Unlocking human-compatible AI

What should be the next step in bridging the gap between natural and artificial intelligence? The answer is up for debate among scientists and researchers. Yann LeCun, Chief AI Scientist at Meta and 2018 Turing Award winner, is betting on self-supervised learning, or machine learning models that can be trained without the use of human-labeled examples.

For years, LeCun has been thinking about and discussing self-supervised and unsupervised learning. However, as his research and the fields of AI and neuroscience advanced, his vision converged around many promising concepts and trends.

LeCun recently spoke at a Meta AI event about possible paths toward human-level AI, remaining challenges, and the impact of AI advances.

World models are central to effective learning

Deep learning’s known limitations include the requirement for enormous training data and a lack of robustness in dealing with novel situations. The latter is known as “out-of-distribution generalization” or edge case sensitivity.

These are the kinds of problems that humans and animals learn to solve from a young age. One doesn’t have to drive off a cliff to know their car will crash. We’re aware that when one object obscures another, the latter continues to exist even if it can’t be seen. We are also aware that if we hit a ball with a club, it will fly in the direction of the swing.

The majority of these things we learn without being explicitly instructed, purely through observation and action in the world. During the first few months of our lives, we form a “world model” and learn about gravity, dimensions, physical properties, causality, and other concepts. This model assists us in developing common sense and making accurate predictions about what will happen in the world around us. We then utilize these fundamental building blocks for acquiring more complex knowledge.

Current AI systems lack this commonsense knowledge, which explains why they are data-hungry, need labeled examples, and are extremely rigid and sensitive to out-of-distribution data.

The question LeCun is attempting to answer is, the way to get machines to learn world models primarily through observation and accumulate the enormous knowledge that babies accumulate solely through observation?

Self-supervised learning

Deep learning and artificial neural networks, according to LeCun, will play a significant role in the future of AI. More particularly, he advocates for self-supervised learning, a branch of machine learning that reduces the need for human input and guidance in neural network training.

Supervised learning, in which models are trained on labeled examples, is the more popular branch of ML. While supervised learning has proven to be very effective in a variety of applications, its need for annotation by an outside actor (mostly humans) has proven to be a bottleneck. To begin, labeling training examples in supervised ML models need a significant amount of human effort. Second, supervised ML models cannot improve on their own because they require outside assistance to annotate new training examples.

Self-supervised ML models, on the other hand, learn by observing the world, recognizing patterns, making predictions (and sometimes acting and intervening), and updating their knowledge based on the way their predictions match the outcomes they observe in the world. It functions similarly to a supervised learning system that does its data annotation.

The self-supervised learning model is far more in tune with how humans and animals learn. We, humans, do a lot of supervised learning, but the majority of our fundamental and commonsense skills are acquired through self-supervised learning.

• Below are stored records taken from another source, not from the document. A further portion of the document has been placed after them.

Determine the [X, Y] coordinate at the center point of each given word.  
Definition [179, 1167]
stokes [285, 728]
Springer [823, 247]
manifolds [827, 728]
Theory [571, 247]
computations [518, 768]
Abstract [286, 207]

Because only a small portion of the data available is annotated, self-supervised learning is a highly sought-after goal in the ML community. The ability to train ML models on massive amounts of unlabeled data has numerous applications.

Self-supervised learning has made its way into several areas of machine learning in recent years, including large language models. Essentially, a self-supervised language model is trained by being given text excerpts with some words removed. The model must attempt to predict the missing components. Because the missing parts are included in the original text, this process requires no manual labeling and can scale to very large corpora of text, like Wikipedia and news websites. The trained model will learn accurate representations of text structure. It can be used for tasks like text generation or fine-tuned for downstream tasks like question answering.

Self-supervised learning has also been applied to computer vision tasks like medical imaging by researchers. In this case, the technique is known as “contrastive learning,” and it involves training a neural network to create latent representations of unlabeled images. For instance, during training, the model is given various copies of an image with varying modifications (e.g., rotation, crops, zoom, color modifications, different angles of the same object). The network’s parameters are adjusted until the output is consistent across different variations of the same image. The model can then be fine-tuned on a subsequent task that requires fewer labeled images.

Unlocking human-compatible AI 1

High-level abstractions

Scientists have recently experimented with pure self-supervised learning on computer vision tasks. The model must forecast the occluded parts of an image or the next frame in a video in this case.

According to LeCun, this is a very difficult problem. Images are extremely high-dimensional spaces. Pixels in an image can be arranged in nearly infinite ways. Humans and animals are good at foreseeing what will happen in their environment, but they do not need to forecast the world at the pixel level. We use high-level abstractions and prior knowledge for intuitively filtering the solution space and narrowing it down to a few plausible outcomes.

Unlocking human-compatible AI 2

For example, when we see a video of a flying ball, we expect it to continue on its path in the following frames. We expect it to bounce back if there’s a wall in front of it. We know this because we understand intuitive physics and how rigid and soft bodies work.

Similarly, one would expect a person’s facial features to change across frames when they are speaking to them. As they speak, their mouth, eyes, and brows will move, and they may tilt or nod their head slightly. However, we don’t expect their mouth and ears to switch places unexpectedly. This is because we have high-level mental representations of faces and are familiar with the constraints that govern the human body.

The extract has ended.